Alors que la période estivale bat son plein, les membres du conseil d’administration d’EasyJet vont avoir l’esprit plus clair ces prochains jours. La société d’investissement américaine Castlelake n’a pas souhaité faire d’offre ferme pour s’aligner avec le fonds Apollo. Seul ce dernier se retrouve prétendant pour racheter la compagnie aérienne britannique.
Au mois de juillet dernier, Castlelake était encore au centre des discussions, puisque c’est lui qui menait, depuis plusieurs semaines, une campagne de séduction pour racheter la compagnie. Spécialisé en tant que bailleur d’avions et au financement des compagnies aériennes, la société américaine avait proposé une offre qui avait abouti à un accord de principe.
Si le marché avait particulièrement bien accueilli cette nouvelle (l’action d’EasyJet avait bondi de 10 % à Londres), les actionnaires ont dû tourner la tête pour voir arriver le fonds d’investissement Apollo, avec une offre encore plus alléchante. Ce deuxième acquéreur potentiel avait obtenu lui aussi un accord de principe avec une offre surprise à 7,15 litres par action, contre 6,90 litres par action pour Castlelake.
Avec cette offre de rachat d’Apollo, EasyJet est valorisée à 5,7 milliards de livres, soit 6,7 milliards de dollars.
Le conseil d’administration de la compagnie aérienne avait « a conclu à l’unanimité que les termes financiers » de l’offre d’Apollo étaient « à un niveau tel » qu’il « serait disposé à la recommander aux actionnaires » à condition qu’une offre ferme soit déposée avant le 7 août. Dans le même temps, le conseil d’administration d’EasyJet avait demandé à Castlelake de faire de même, ce que la société a choisi de ne pas faire, vaincu par le dossier d’Apollo.

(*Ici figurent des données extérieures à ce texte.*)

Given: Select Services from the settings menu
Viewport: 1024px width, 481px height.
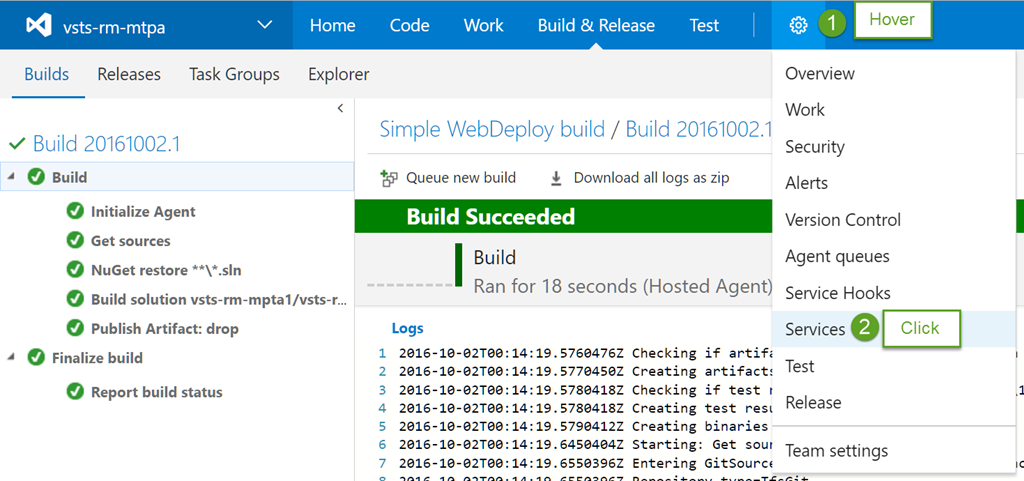Looking at the screenshot, I should point(815,329).
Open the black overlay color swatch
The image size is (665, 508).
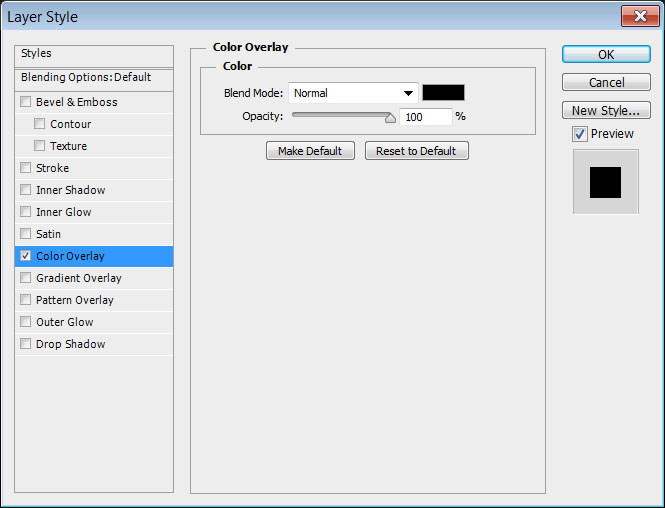click(443, 93)
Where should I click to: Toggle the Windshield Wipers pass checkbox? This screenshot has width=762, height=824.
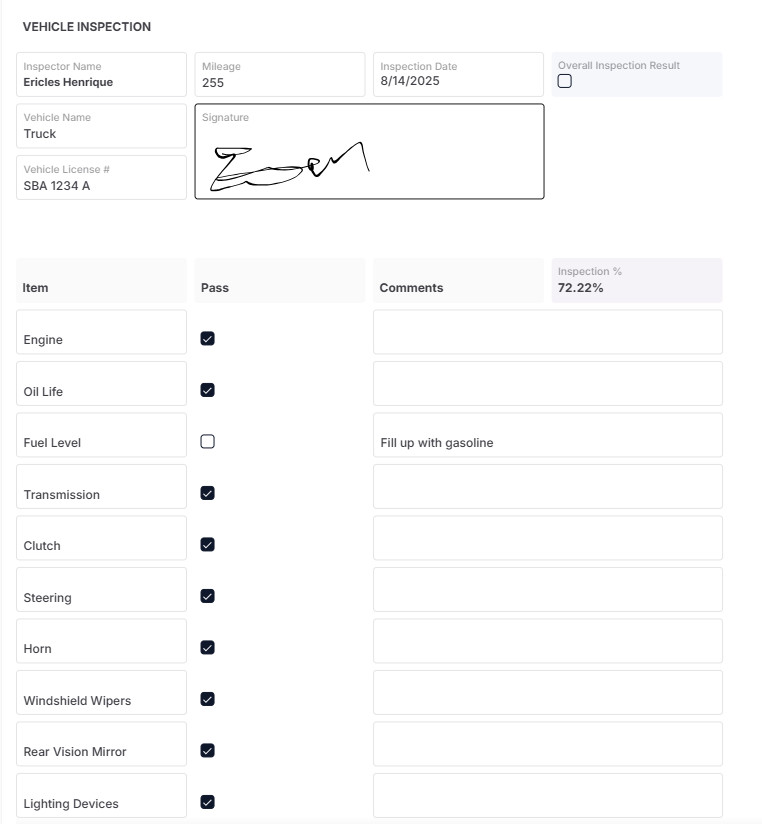(208, 699)
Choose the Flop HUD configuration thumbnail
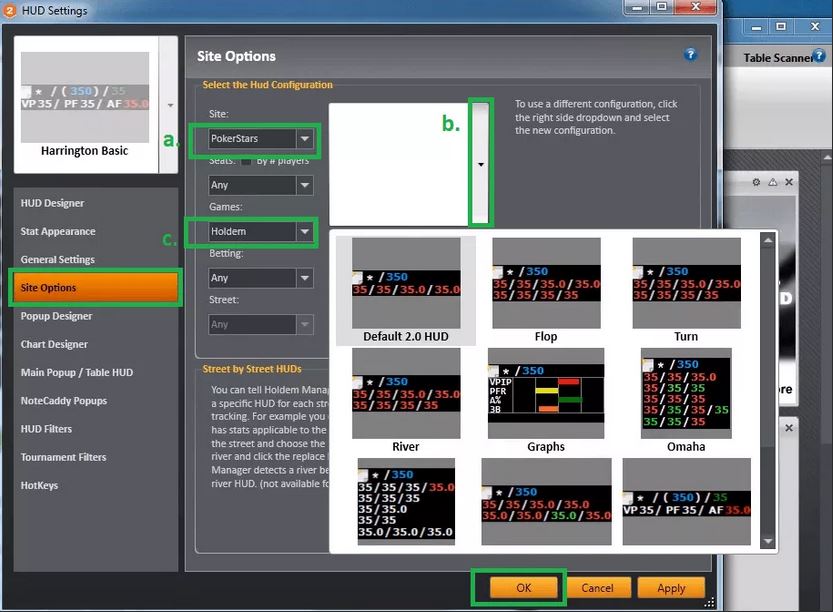Viewport: 833px width, 612px height. click(546, 285)

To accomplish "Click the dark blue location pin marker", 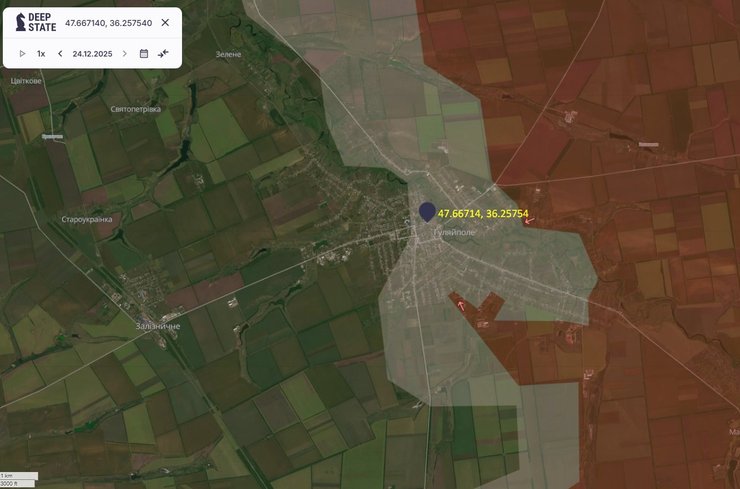I will 427,211.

EasyJet en difficulté, Apollo “croit en sa stratégie actuelle”
Par le passé, Castlelake avait réalisé quatre offres à EasyJet, et toutes ont été refusées par le conseil d’administration. Cette dernière et cinquième, qui a débouché sur un accord de principe, lui avait permis d’accéder à des « informations commerciales limitées » sur la compagnie, afin de peaufiner son offre ferme. À ce moment, Castlelake sortait d’une campagne de séduction basée sur la fragilité de la compagnie à cause de la guerre en Iran et de l’augmentation du prix du pétrole.
Il faut dire qu’au mois de mai, EasyJet avait publié une perte très lourde sur un an, pour son exercice du premier semestre (exercice décalé). La compagnie low-cost avait prévenu que le second semestre serait lui aussi impacté. Dans un communiqué, Apollo a tenu à conforter le conseil d’administration sur sa même vision du futur de la compagnie :
« Apollo croit en la stratégie actuelle d’EasyJet visant à faire évoluer et à renforcer le modèle de compagnie à bas coûts, notamment par l’augmentation de la capacité de la flotte, l’amélioration de l’offre de services annexes et de fidélisation, et le développement de Holidays en une source de revenus structurellement différenciée », est-il expliqué dans le communiqué.